» INSTRUCTIONS TO FOLLOW
The answer must consist of every line from the data that holds "agent".

[Dataset records]
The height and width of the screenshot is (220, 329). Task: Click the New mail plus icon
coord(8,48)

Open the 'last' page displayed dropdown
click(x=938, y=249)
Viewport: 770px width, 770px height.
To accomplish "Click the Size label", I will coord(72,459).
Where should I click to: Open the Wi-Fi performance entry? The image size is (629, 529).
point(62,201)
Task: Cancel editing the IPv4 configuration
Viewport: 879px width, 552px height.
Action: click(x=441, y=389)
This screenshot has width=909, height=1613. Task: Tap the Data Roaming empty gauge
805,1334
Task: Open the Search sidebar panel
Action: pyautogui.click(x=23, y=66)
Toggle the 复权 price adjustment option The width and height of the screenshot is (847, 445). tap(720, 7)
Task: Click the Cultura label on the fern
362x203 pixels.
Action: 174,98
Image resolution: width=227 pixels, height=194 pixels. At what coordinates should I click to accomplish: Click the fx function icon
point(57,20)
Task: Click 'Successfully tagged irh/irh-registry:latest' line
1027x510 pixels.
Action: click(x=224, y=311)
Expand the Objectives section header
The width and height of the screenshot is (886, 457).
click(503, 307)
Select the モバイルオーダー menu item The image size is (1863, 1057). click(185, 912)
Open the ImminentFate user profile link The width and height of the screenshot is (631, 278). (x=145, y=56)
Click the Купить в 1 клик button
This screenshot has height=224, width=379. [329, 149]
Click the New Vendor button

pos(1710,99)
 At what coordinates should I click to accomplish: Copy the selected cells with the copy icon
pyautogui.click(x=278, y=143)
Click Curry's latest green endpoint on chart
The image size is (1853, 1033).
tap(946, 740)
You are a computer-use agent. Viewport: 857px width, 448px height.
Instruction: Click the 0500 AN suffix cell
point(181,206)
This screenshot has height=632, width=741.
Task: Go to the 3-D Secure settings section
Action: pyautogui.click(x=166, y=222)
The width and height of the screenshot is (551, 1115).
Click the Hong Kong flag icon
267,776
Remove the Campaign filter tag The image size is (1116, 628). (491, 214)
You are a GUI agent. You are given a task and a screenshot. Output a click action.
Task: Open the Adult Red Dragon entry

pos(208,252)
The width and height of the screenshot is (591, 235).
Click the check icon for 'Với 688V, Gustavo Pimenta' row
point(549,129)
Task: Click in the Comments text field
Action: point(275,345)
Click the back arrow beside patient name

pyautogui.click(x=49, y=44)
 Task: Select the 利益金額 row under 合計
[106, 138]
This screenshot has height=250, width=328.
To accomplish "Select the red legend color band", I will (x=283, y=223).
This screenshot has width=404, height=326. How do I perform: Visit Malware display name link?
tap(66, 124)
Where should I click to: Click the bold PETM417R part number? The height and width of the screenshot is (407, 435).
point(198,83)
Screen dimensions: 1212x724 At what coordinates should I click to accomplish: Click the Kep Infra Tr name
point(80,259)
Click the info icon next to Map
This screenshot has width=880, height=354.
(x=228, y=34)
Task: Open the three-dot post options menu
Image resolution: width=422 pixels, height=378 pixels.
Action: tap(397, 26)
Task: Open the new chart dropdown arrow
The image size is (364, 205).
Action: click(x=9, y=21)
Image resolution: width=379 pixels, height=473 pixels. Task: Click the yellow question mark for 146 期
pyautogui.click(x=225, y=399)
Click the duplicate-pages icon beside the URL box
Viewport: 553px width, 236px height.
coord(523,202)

» WRITTEN ANSWER
You are a computer-use agent. Viewport: 857px width, 448px height.
You are a GUI agent. You are given a task and a screenshot. Output a click action.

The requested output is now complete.